Morgan Ortagus writes for the Federalist about President Biden’s potential impact on world affairs during the rest of his term in office.

As a candidate for president, Joe Biden promised he would mend our supposedly broken alliances, “bring the adults back in charge,” stand up to Russia by arming Ukraine, and make America more prosperous. Across all these accounts, he has failed.

Biden has isolated our allies and partners in the Middle East so badly they would not even vote with us at the United Nations to condemn Russia’s invasion of Ukraine. His administration repeatedly blocked and stalled military assistance to Ukraine, and only promised Stinger missiles to them last week after dovish countries like Germany and the Netherlands had already committed them as well. Inflation is higher than it’s been in 40 years and gas prices are on the rise even further.

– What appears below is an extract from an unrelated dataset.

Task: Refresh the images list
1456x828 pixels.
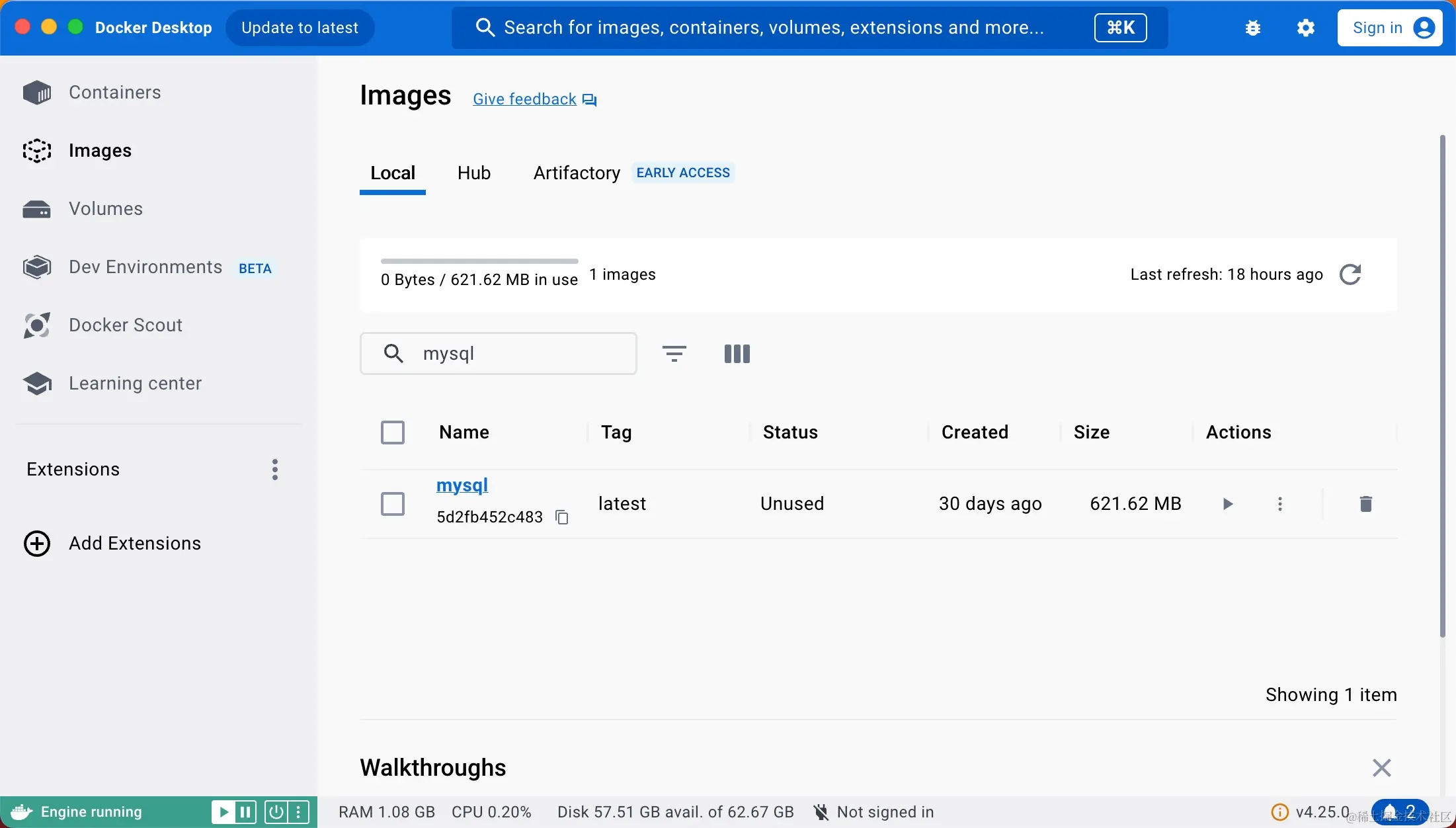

As my former boss, former Secretary of State Mike Pompeo, has stated many times, each administration governs with guiding principles for its foreign policy. For the Trump administration, it was America First. This is the lens through which we viewed all foreign policy decisions: what was best for the American people? …

… For President Biden, however, his foundation is climate change and the supposed restoration of American standing in the world. That has led to a first-year track record on national security that is nothing less than abysmal. Because of repeated capitulations across the world, our enemies no longer fear us — a catastrophic development made evident by revelations that Iran is daring to plot kidnapping and assassination plots against American citizens on our own soil.

Within four months of Biden taking office, Hamas was attacking Israel; after seven months, Kabul fell to the Taliban; and within 13 months, we have the first major ground war in Europe since 1945.